Somehow I don’t think he would have altered his actions. When September comes you too can read his story and decide for yourself.

3 comments:

  1. In this excerpt I feel Caleath's anguish. He's a good man tormented and threatened by his past actions. This is Man against Self as much as Man against Man and I suspect your story will also become Man against Nature. Well, I know it will, because I've read the first book in the Chronicles and I was gripped from beginning to end. No wonder you have such a huge fan following, Rosalie. I can't wait for your 8 books to be released, beginning in September.

    ReplyDelete
  2. You are right, Rosalie. You do need conflict in a story. I was running into this problem with the book I'm writing.

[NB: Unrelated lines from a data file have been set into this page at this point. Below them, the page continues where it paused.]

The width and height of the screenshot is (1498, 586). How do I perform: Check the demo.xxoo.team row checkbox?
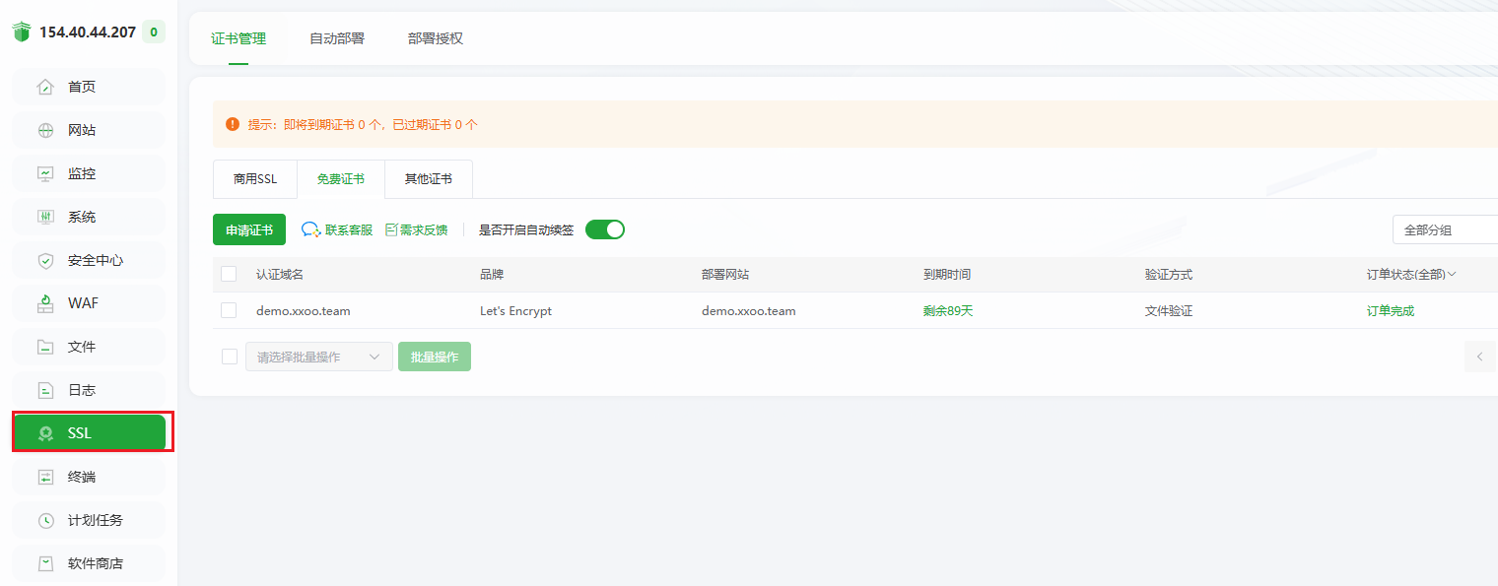229,310
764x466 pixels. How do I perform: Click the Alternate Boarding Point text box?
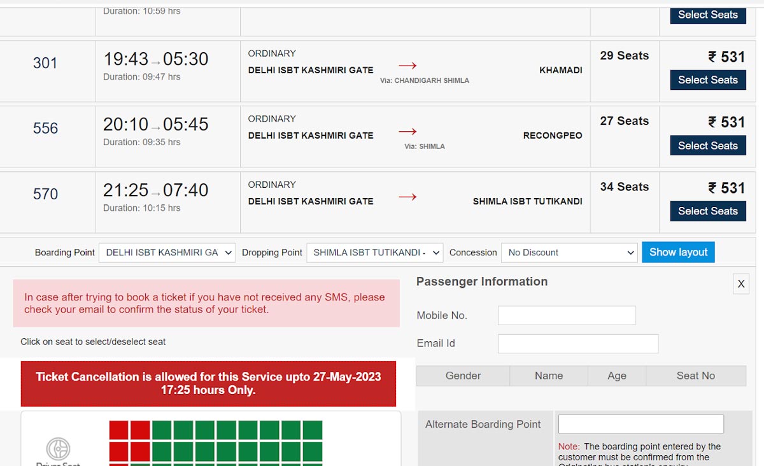click(640, 424)
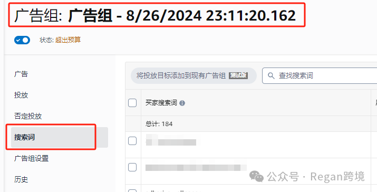Click the magnifier icon in search box

tap(271, 76)
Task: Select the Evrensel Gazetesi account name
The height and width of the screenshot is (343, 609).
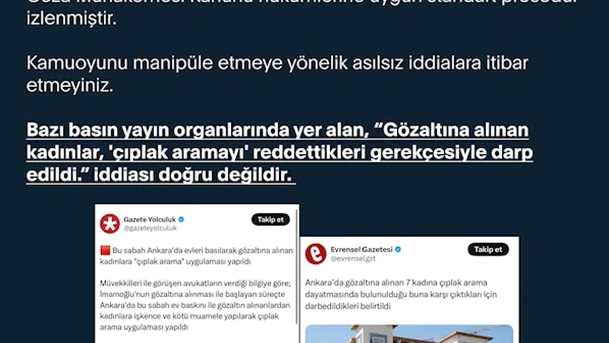Action: point(362,249)
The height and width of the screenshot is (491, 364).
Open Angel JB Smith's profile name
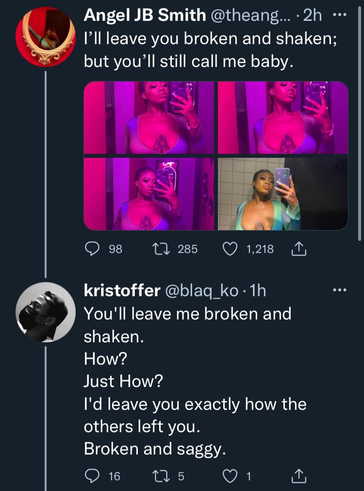click(x=145, y=15)
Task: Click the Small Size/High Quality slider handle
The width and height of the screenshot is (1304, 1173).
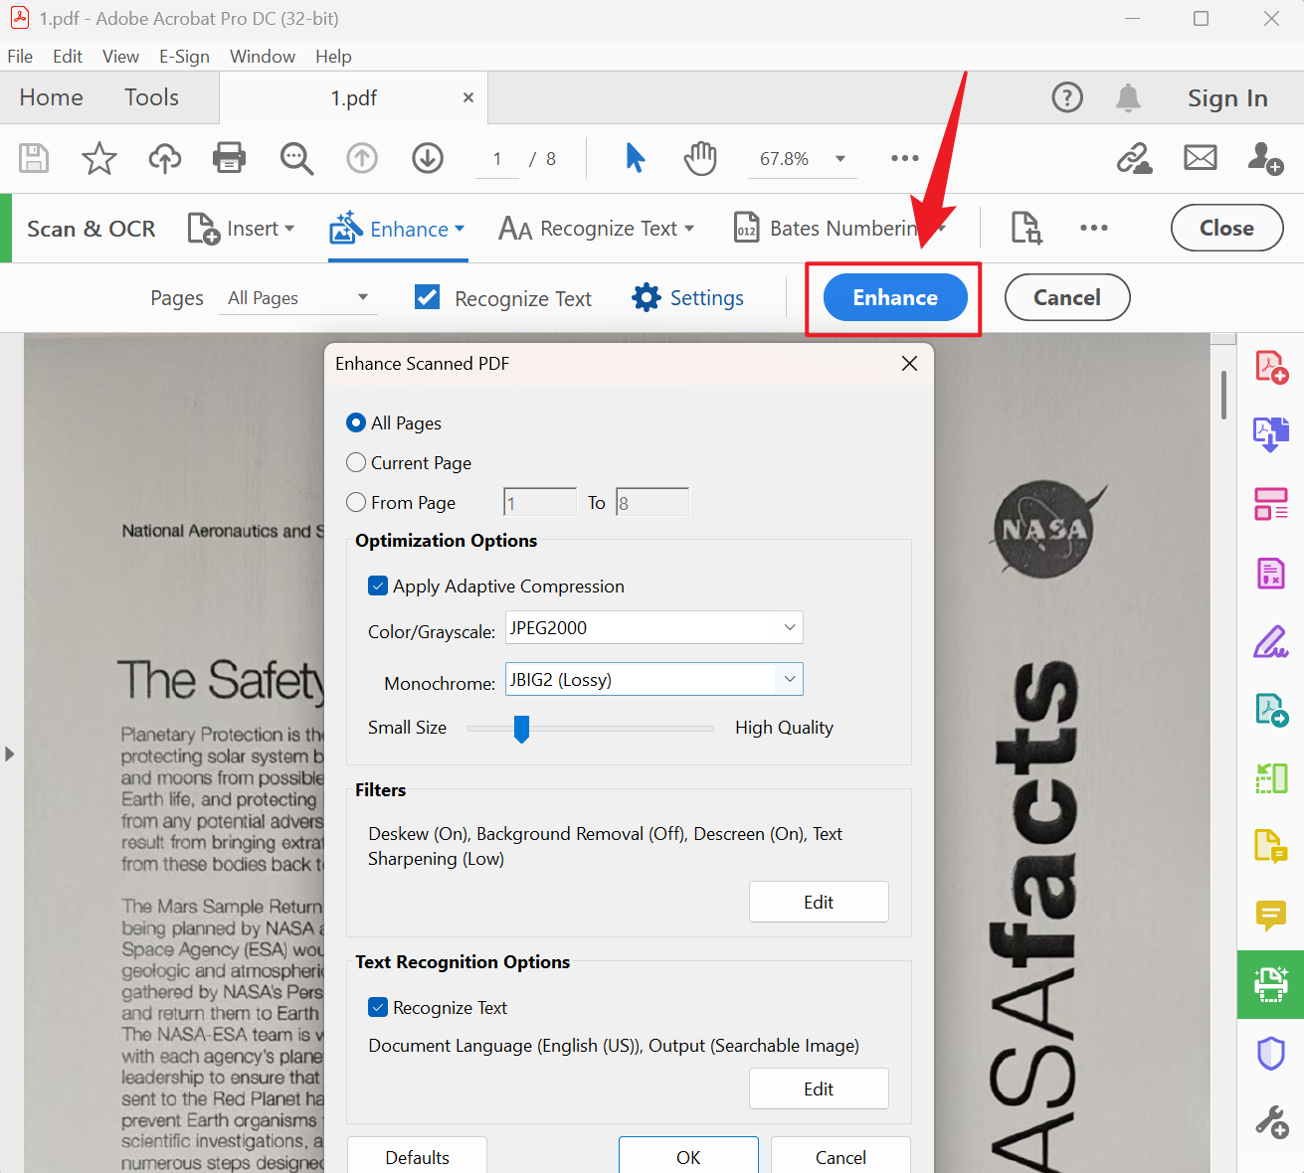Action: click(x=521, y=729)

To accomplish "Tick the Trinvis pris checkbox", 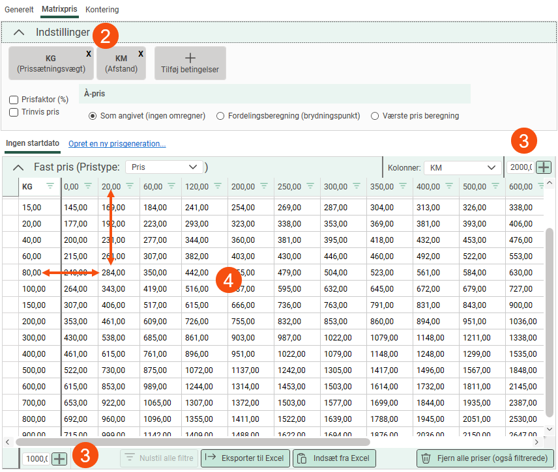I will click(x=14, y=112).
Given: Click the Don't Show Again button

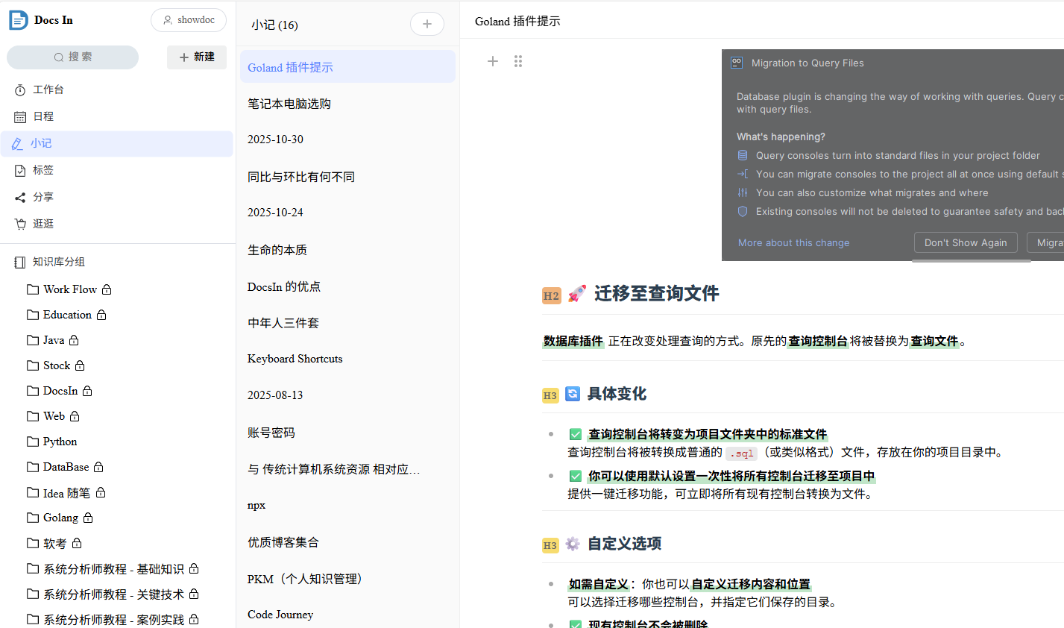Looking at the screenshot, I should click(x=966, y=242).
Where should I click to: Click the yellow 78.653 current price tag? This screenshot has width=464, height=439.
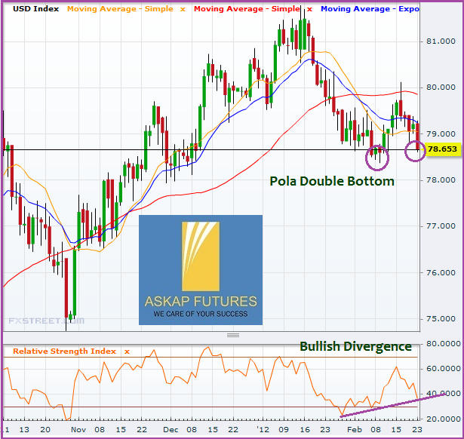[442, 149]
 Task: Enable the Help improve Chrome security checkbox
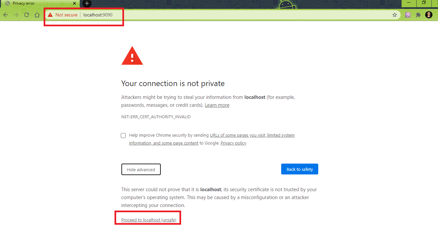pos(123,135)
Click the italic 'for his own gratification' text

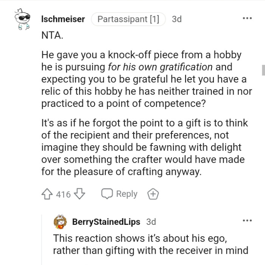tap(160, 67)
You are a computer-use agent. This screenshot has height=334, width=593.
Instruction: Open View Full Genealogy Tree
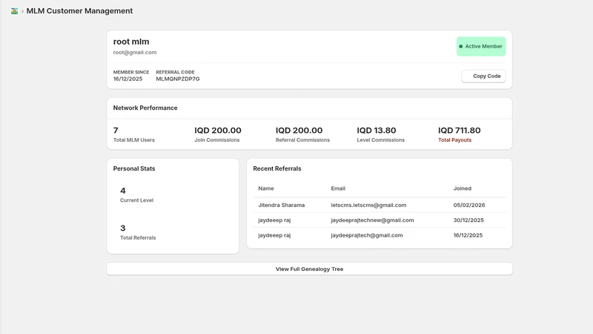(309, 269)
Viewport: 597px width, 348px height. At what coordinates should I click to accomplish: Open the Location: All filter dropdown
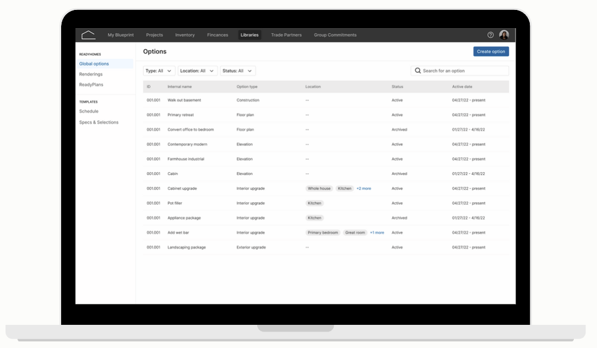point(197,71)
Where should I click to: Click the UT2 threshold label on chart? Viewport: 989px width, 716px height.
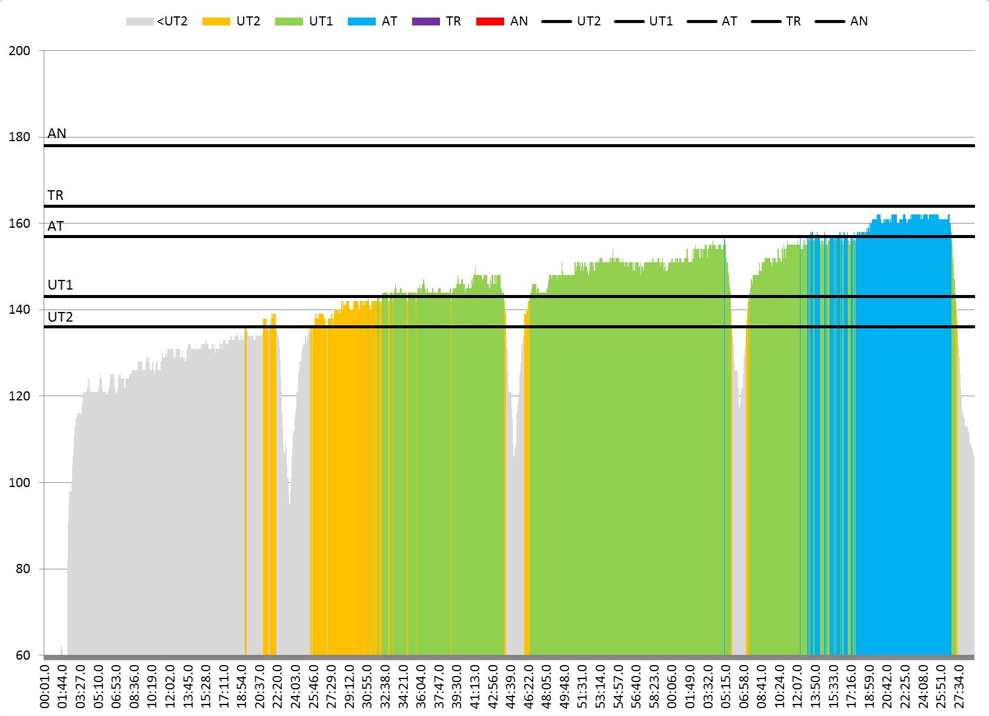[60, 317]
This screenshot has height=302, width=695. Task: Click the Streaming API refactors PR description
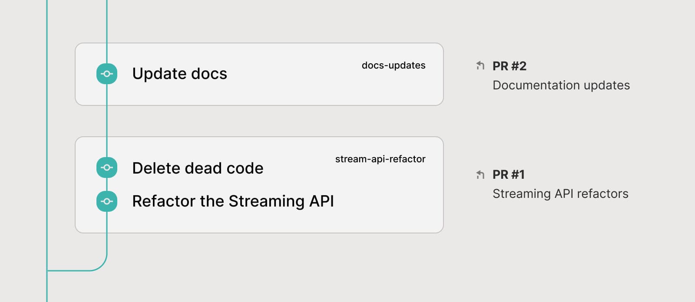[560, 194]
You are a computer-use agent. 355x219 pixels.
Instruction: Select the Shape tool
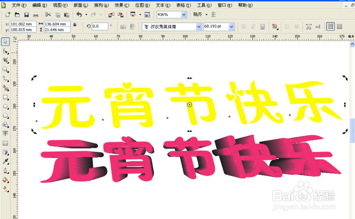coord(5,51)
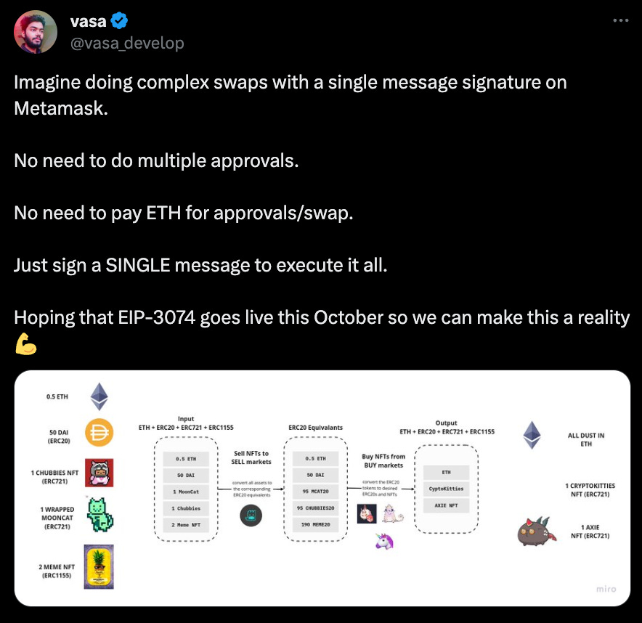Click the CyptoKitties box in Output column
This screenshot has height=623, width=642.
point(446,489)
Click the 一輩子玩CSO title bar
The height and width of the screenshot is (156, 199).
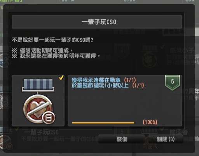[97, 22]

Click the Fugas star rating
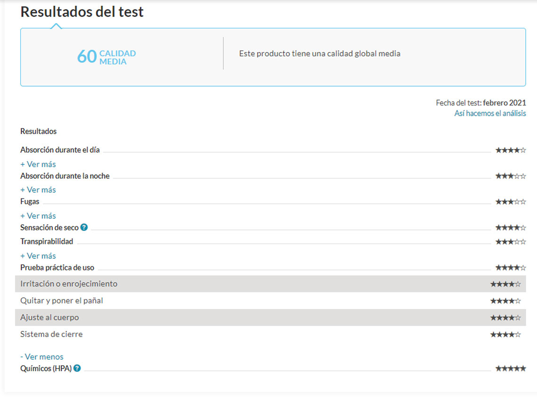coord(510,202)
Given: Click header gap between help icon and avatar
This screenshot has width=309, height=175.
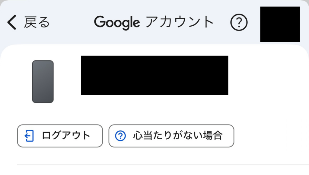Looking at the screenshot, I should 254,22.
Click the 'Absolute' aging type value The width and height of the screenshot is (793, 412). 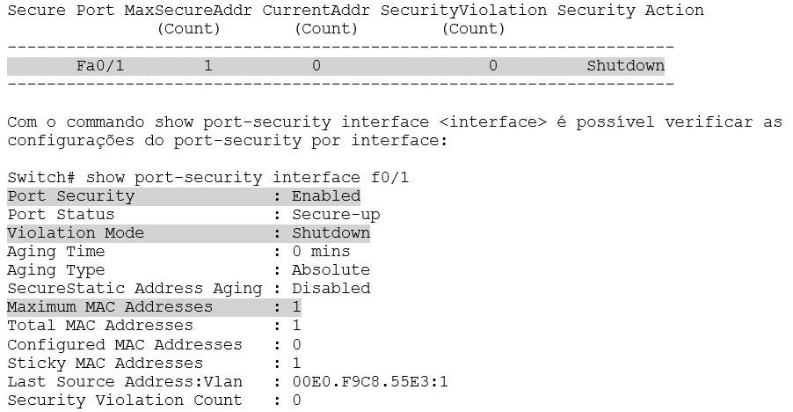point(331,270)
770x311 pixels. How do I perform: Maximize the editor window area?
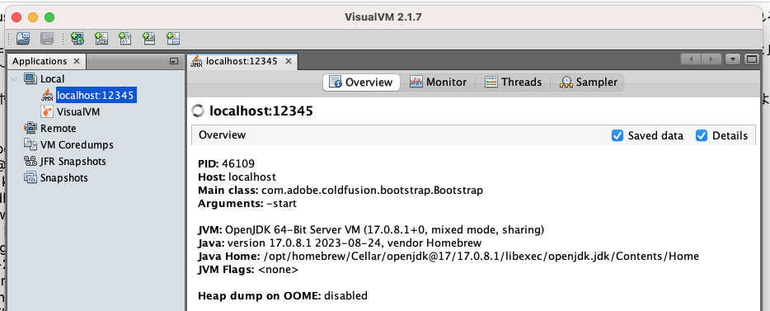(x=751, y=59)
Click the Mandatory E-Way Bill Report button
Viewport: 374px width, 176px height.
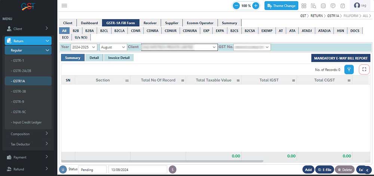pos(341,58)
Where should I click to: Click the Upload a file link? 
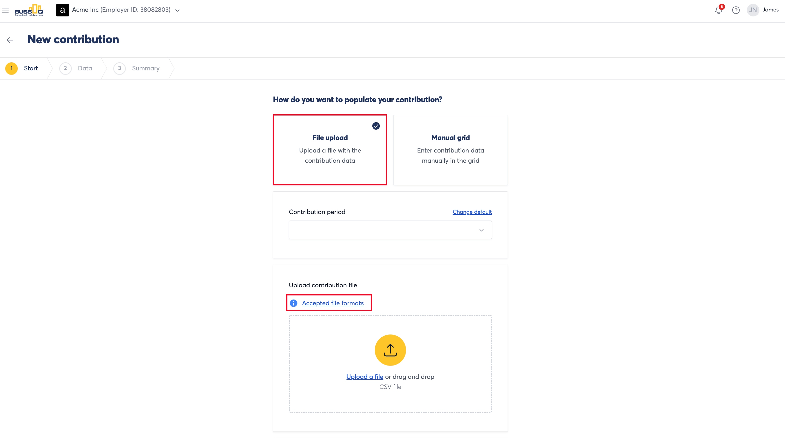point(365,377)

A few critters said I spent too long describing the life which two young soldiers led in Oz before they went into battle on the Kokoda Track in New Guinea in 1942. I'll finish their section and then see if I can tighten that section. No author wants readers skipping pages in their books.

    ReplyDelete
  3. It is a sad reflection on our interests isn't it? That we are interested in the drama and tension rather than the smooth running of lives. Shows why the news is such a popular show.
    Thankfully the conflict and crisis we create stays on the page! Good luck with your story. My step dad spent two years as a signal man living on the Kokoda Track.